Jan Fredrik Schønheyder Design Methodology for Safety-Critical Systems
My background comes from long hours drawing Star Wars in math books and dissecting my parents stereo. Now at home I have two small girls that repeat the cycle. I graduated with a masters degree in industrial design from AHO in 2005, and have now returned to the crime scene to learn about the things that I do not know.
In my profession I have designed for people that work in demanding and intense environments, ranging from offshore maritime operations, complex subsea processes to air surveillance. Environments where the "office floor" moves and split second decisions must be made. Systems that are commonly know as safety-critical systems.
Safety-critical systems are those systems whose failure could result in loss of life, significant property damage, or damage to the environment. There are many well known examples in application areas such as medical devices, aircraft flight control, weapons, and nuclear systems. Many modern information systems are becoming safety-critical in a general sense because financial loss and even loss of life can result from their failure. (Knight 2002)
Design projects in these environments can be highly sensitive and demanding. In addition to traditional design skills (Buxton 2010), the environment requires an understanding of the limitations and possibilities of the human mind in high stress situations.
However the average designer have limited knowledge in identifying and recognizing the operator’s cognitive limitations and workload. In often demanding project environments, designers lack the disciplinary vocabulary and expertise to argument for his or hers design solution. The challenge also consists in how to translate the disciplinary knowledge of psychology in to good design. In worst case the design can end up being more damaging than valuable for the operator. However if solved the result would not just have a positive impact on operators of safety-critical systems, but also significantly empower the designers and design projects.
To meet these challenges designers should have a deeper comprehension of cognitive and neuropsychology.
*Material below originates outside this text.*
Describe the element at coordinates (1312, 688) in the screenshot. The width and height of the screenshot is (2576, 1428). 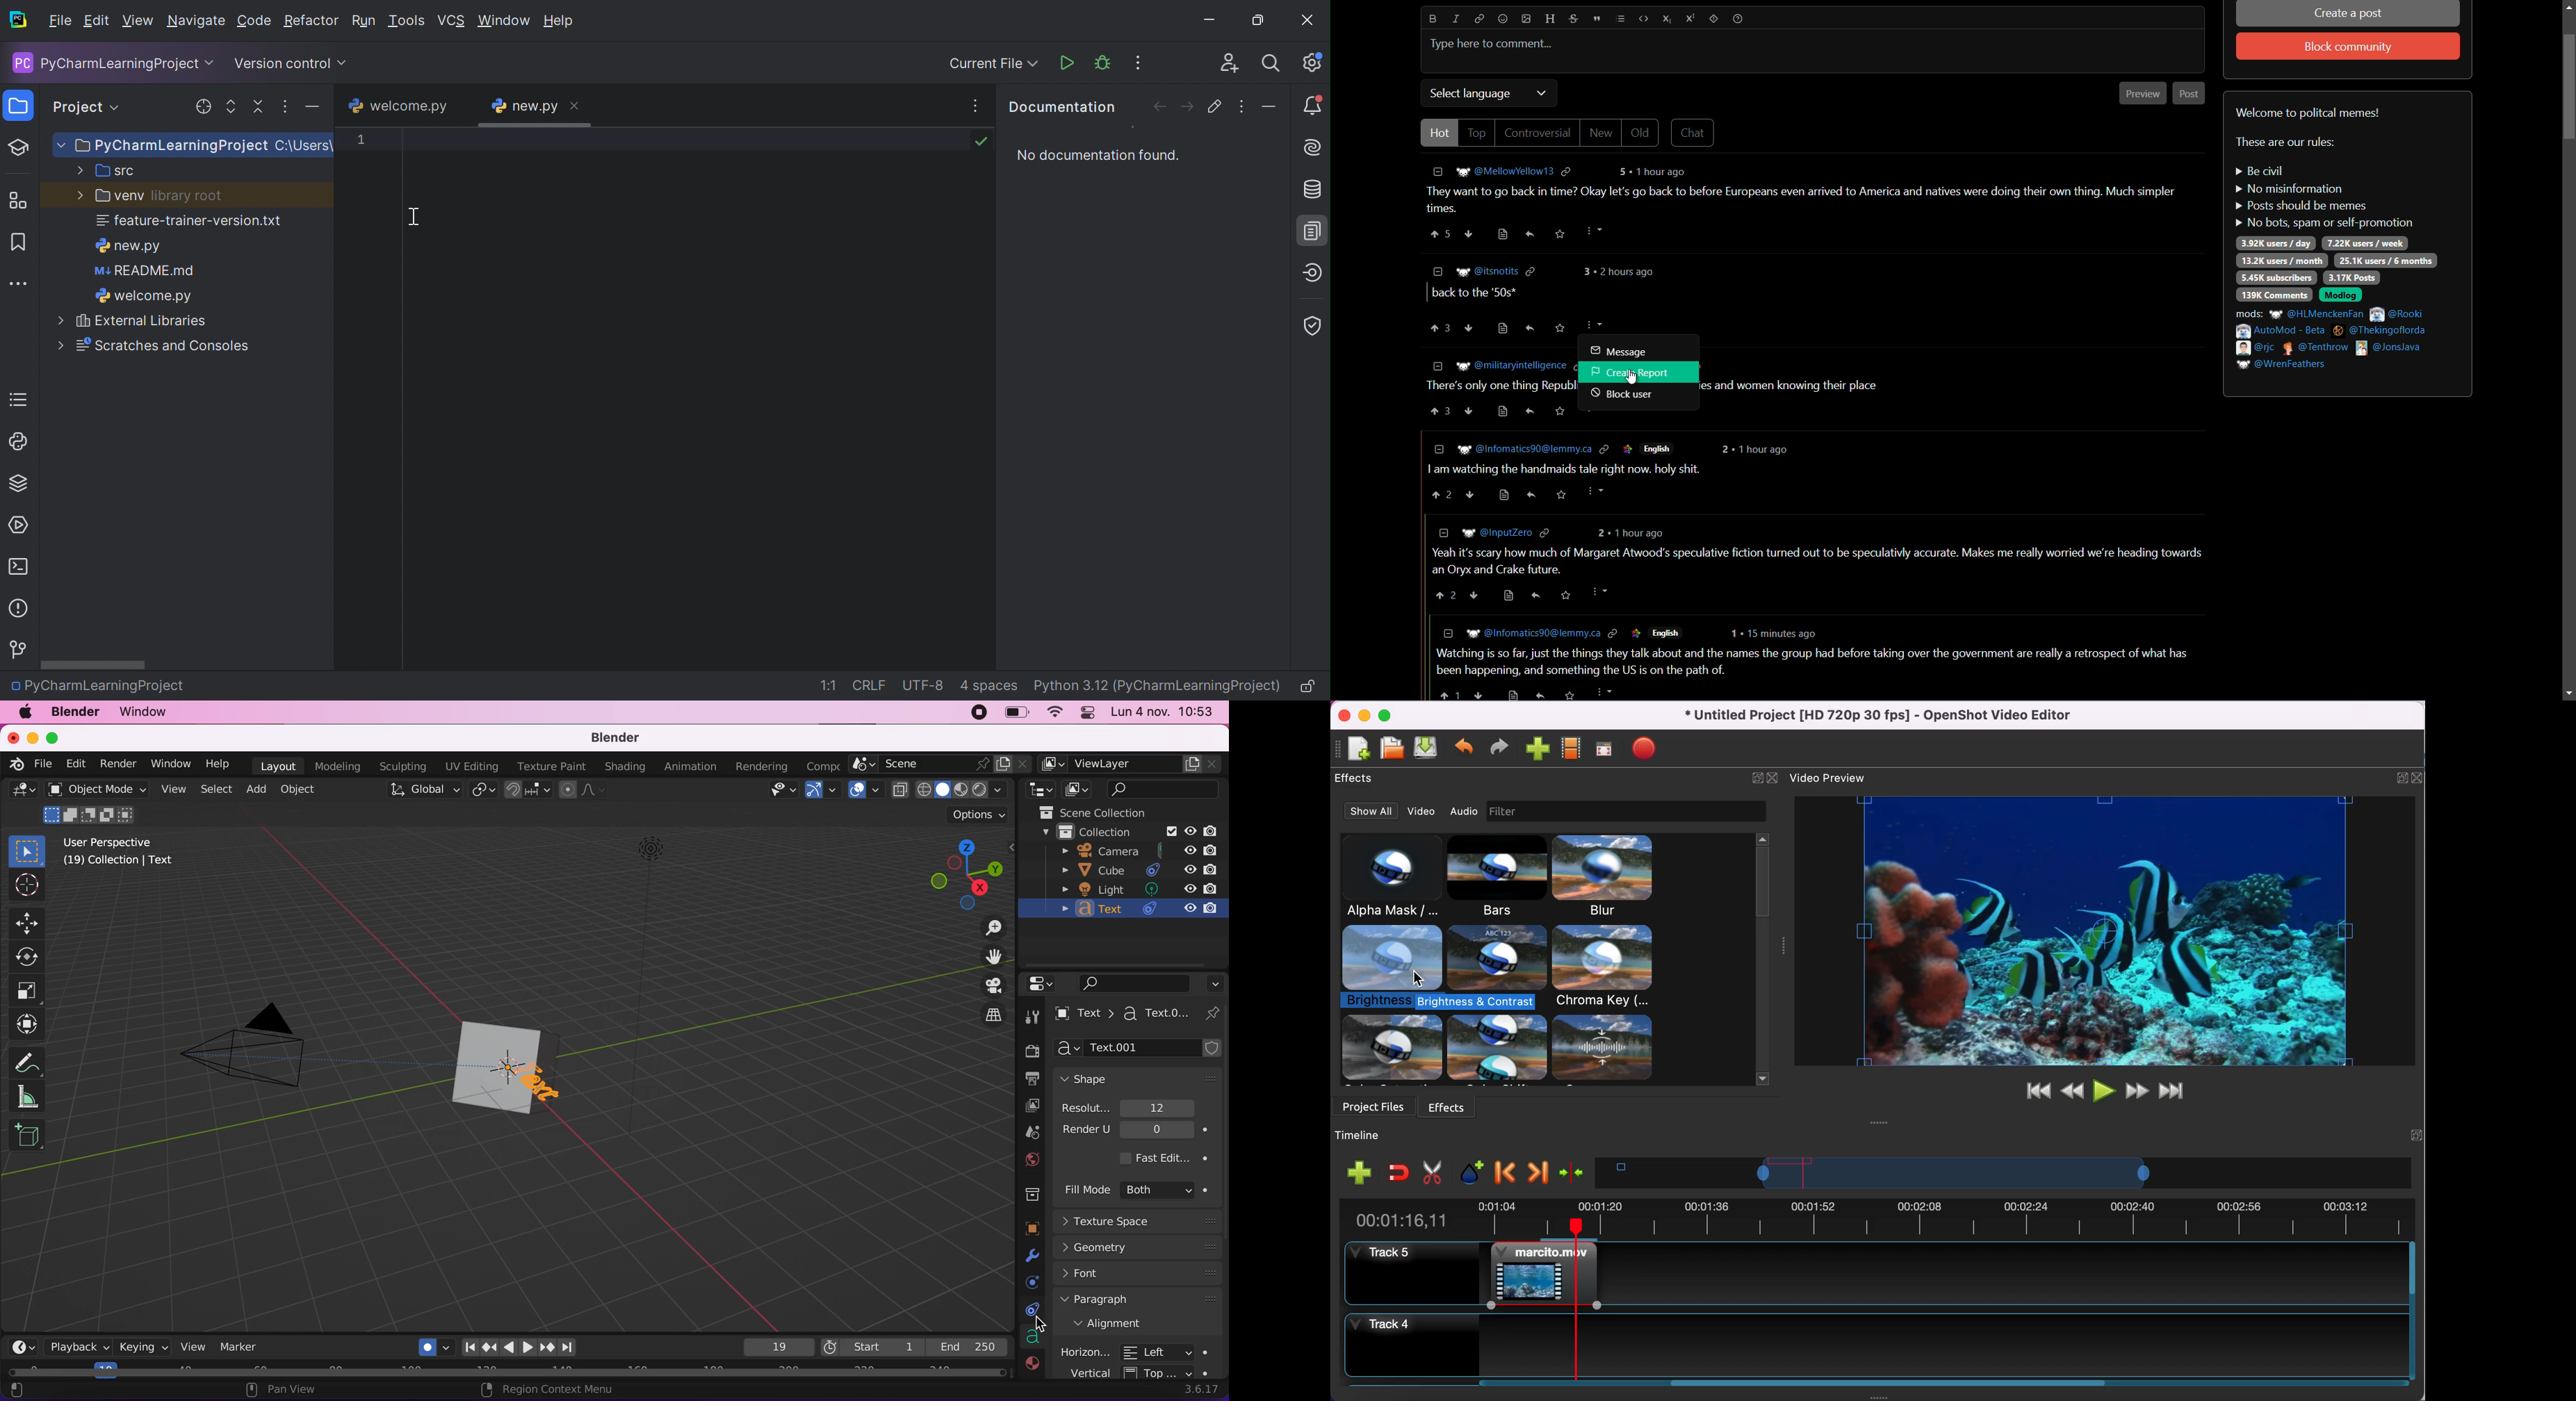
I see `Make file read-only` at that location.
These fields offer understanding of processes such as attention, language use, memory, perception, problem solving, and thinking (Gerrig, Zimbardo et al. 2011) and to understand the relationship between brain and behaviour, that is, its attempts to explain the way in which the activity of the brain is expressed in observable behaviour (Beaumont 2008).
I suggest merging cognitive and neuropsychology with the design discipline to create specific methods and principles for designers involved in safety-critical systems.
The project will result in a methodology that design teams can apply to a design process. This will contribute to gain the designers disciplinary knowledge, and to become more proficient and confident to design and articulate esthetic safety-critical systems. As a result the design will be more concentrated on securing the operator’s tasks and responsibility.